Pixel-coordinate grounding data
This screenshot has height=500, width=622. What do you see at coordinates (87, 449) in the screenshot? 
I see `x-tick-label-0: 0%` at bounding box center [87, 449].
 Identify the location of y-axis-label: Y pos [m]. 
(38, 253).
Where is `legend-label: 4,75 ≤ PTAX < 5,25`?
...
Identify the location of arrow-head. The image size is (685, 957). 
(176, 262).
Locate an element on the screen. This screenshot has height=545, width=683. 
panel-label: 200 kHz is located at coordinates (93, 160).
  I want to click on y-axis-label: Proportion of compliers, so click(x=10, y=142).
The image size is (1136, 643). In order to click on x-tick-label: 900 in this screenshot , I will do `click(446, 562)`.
* * *
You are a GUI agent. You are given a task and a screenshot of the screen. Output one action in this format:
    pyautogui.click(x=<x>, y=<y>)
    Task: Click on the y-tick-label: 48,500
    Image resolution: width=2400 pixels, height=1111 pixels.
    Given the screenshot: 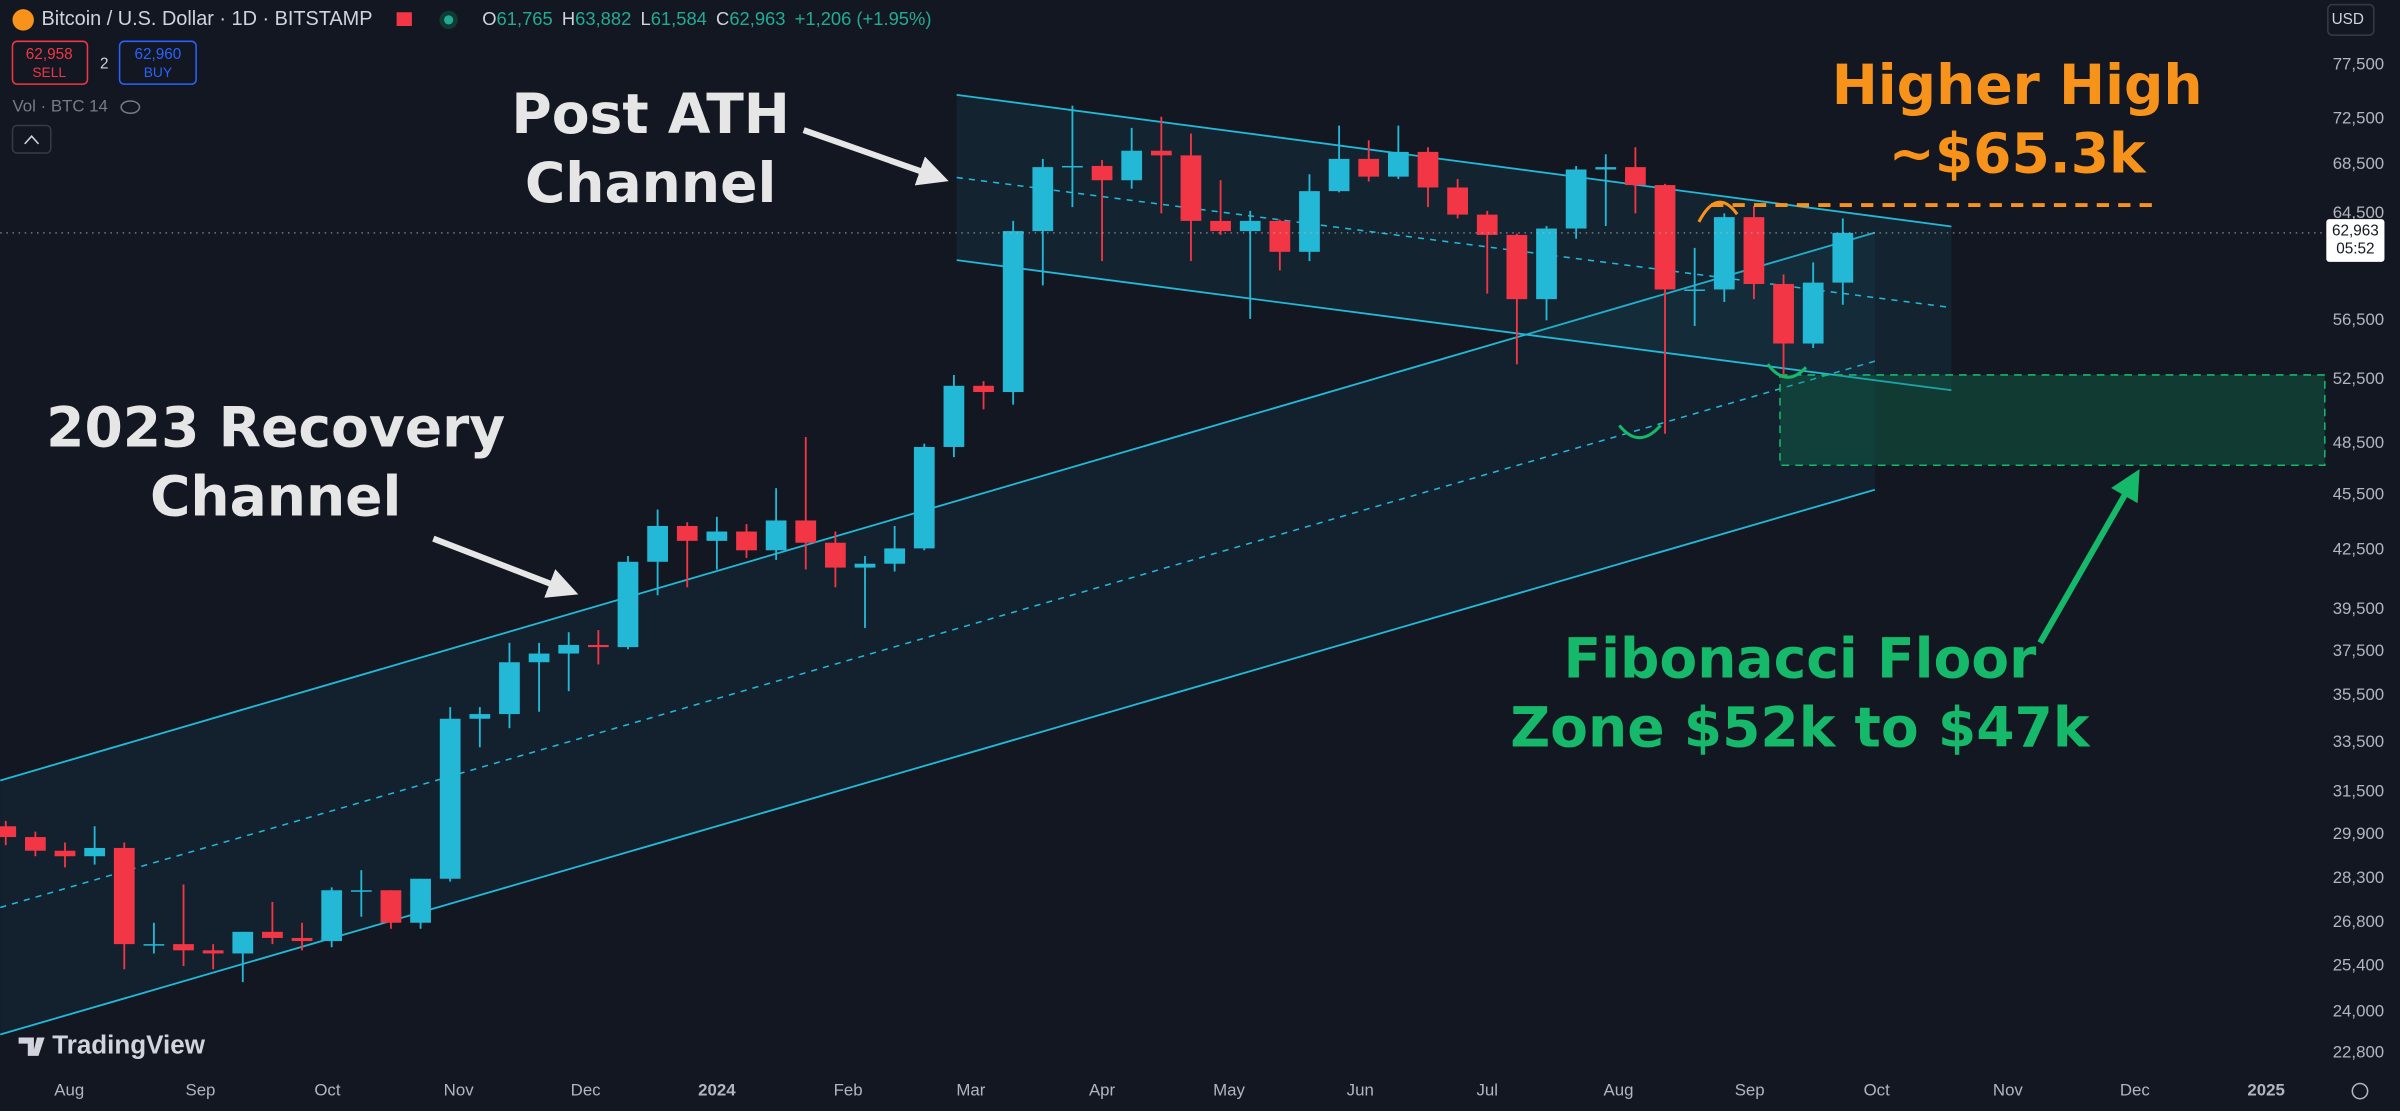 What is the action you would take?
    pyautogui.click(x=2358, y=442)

--- TASK DETAILS ---
Pick out every line of the material above that contains the string "height" and copy each one.

--- ANSWER TO THE EXERCISE ---
This screenshot has height=500, width=622. What do you see at coordinates (87, 449) in the screenshot? 
Locate an element on the screen. This screenshot has height=545, width=683. 
    Image resolution: width=2400 pixels, height=1111 pixels.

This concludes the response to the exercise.